Functions of a listener or receiver may be performed in hardware,
in software, and/or in a combination of hardware and software.
Additionally, a listener or receiver may perform functions in
addition to those specified above.
"Repeater" means a device, combination of devices, or a system that
transmits a message from one machine to another machine located on
a different subnet (e.g., over a communication network). Functions
of a repeater may be performed in hardware, in software, and/or in
a combination of hardware and software. Additionally, a repeater
may perform functions in addition to those specified above.
"Replicator" means a device, a combination of devices, or a system
that receives a message transmitted across a communication network
and broadcasts it to another subnet (e.g., the subnet in which it
is located). Functions of a replicator may be performed in
hardware, in software, and/or in a combination of hardware and
software. Additionally, a replicator may perform functions in
addition to those specified above.
In some examples of this invention, functions of the listener,
repeater, and/or replicator may be combined in one or more devices.
One example of such a device capable of performing the functions of
a listener, repeater, and replicator is a Cisco Aironet 350,
available from Cisco Systems, Inc.
II. Bridging Systems and Methods in General
Examples of the present invention relate generally to systems and
methods for transmitting subnet broadcast messages across subnet
boundaries for broadcast on another subnet. One more specific
example aspect of this invention relates to systems for bridging
subnet broadcasts across subnet boundaries that include: a receiver
adapted to receive a first broadcast message, wherein the first
broadcast message originates in a first subnet; a repeater adapted
to send the first broadcast message to a second subnet; and a
replicator adapted to broadcast a second broadcast message
originating from a subnet other than the first subnet on the first
subnet. In at least some examples of the invention, the repeater
will not send the second broadcast message back to its originating
subnet.
Another example aspect of this invention relates to bridging
systems for bridging subnet broadcasts between a first subnet and a
second subnet.
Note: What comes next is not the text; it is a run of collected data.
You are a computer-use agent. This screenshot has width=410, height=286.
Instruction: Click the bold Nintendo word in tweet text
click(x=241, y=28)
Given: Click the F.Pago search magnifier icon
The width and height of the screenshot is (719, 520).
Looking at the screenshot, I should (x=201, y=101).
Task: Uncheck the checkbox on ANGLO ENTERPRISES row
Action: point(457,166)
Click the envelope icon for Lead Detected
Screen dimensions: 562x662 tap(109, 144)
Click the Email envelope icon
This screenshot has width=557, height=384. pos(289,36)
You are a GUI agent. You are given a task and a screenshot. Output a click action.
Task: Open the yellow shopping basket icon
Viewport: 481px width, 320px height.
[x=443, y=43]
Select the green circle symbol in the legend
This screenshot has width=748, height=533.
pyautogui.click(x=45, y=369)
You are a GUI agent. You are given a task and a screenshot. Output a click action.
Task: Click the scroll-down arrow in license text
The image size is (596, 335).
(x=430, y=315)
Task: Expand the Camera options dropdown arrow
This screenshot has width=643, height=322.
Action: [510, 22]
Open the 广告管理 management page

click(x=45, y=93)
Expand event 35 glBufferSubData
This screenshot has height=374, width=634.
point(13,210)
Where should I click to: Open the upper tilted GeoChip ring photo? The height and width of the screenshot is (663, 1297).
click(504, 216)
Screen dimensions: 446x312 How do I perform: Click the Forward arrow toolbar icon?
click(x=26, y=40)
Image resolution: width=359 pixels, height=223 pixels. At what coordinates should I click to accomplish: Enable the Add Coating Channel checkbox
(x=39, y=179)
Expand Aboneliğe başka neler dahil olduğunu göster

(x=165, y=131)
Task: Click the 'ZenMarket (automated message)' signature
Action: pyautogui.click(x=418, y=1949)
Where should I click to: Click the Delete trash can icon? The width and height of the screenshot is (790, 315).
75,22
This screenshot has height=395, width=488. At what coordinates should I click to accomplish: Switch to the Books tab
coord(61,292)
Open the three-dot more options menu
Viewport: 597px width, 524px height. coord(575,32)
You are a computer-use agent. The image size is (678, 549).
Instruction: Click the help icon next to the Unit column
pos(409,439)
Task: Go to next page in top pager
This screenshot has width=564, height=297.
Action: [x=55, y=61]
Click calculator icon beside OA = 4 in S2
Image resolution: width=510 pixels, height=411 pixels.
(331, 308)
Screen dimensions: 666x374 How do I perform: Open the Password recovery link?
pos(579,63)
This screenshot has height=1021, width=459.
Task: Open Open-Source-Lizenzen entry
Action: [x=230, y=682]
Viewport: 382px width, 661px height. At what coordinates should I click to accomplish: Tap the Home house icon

Example bridging systems of this type may include: a
first receiver adapted to receive a first broadcast message that
originates in the first subnet; a second receiver adapted to
receive a second broadcast message that originates in the second
subnet; a first repeater adapted to send the first broadcast
message to the second subnet; a second repeater adapted to send the
second broadcast message to the first subnet; a first replicator
adapted to broadcast the second broadcast message on the first
subnet; and a second replicator adapted to broadcast the first
broadcast message on the second subnet. In at least some examples
of this aspect of the invention, the first repeater will not send
the second broadcast message to the second subnet, and the second
repeater will not send the first broadcast message to the first
subnet. Additionally, in some examples, the first receiver, the
first repeater, and the first replicator will form a first bridge
member, and the second receiver, the second repeater, and the
second replicator will form a second bridge member that is in
communication with the first bridge member. In some examples, the
functions of the first and second listeners may be performed by a
single device or set of devices, the functions of the first and
second repeaters may be performed by a single device or set of
devices, and the functions of the first and second replicators may
be performed by a single device or set of devices.
The example systems described above may include further equipment
useful in practicing the invention. For example, the systems may
include ports for receiving and/or transmitting the various
messages. Additionally, in at least some examples, at least some of
the transmitted messages are user datagram protocol ("UDP")
broadcast messages.
Aspects of the invention also relate to methods for bridging subnet
broadcasts across subnet boundaries. One example method according
to this aspect of the invention includes: receiving a first
broadcast message that originates in a first subnet; sending the
first broadcast message to a second subnet; and broadcasting the
first broadcast message on the second subnet, wherein the first
broadcast message (a) is not sent from the second subnet back to
the first subnet and/or (b) is not rebroadcast on the first subnet.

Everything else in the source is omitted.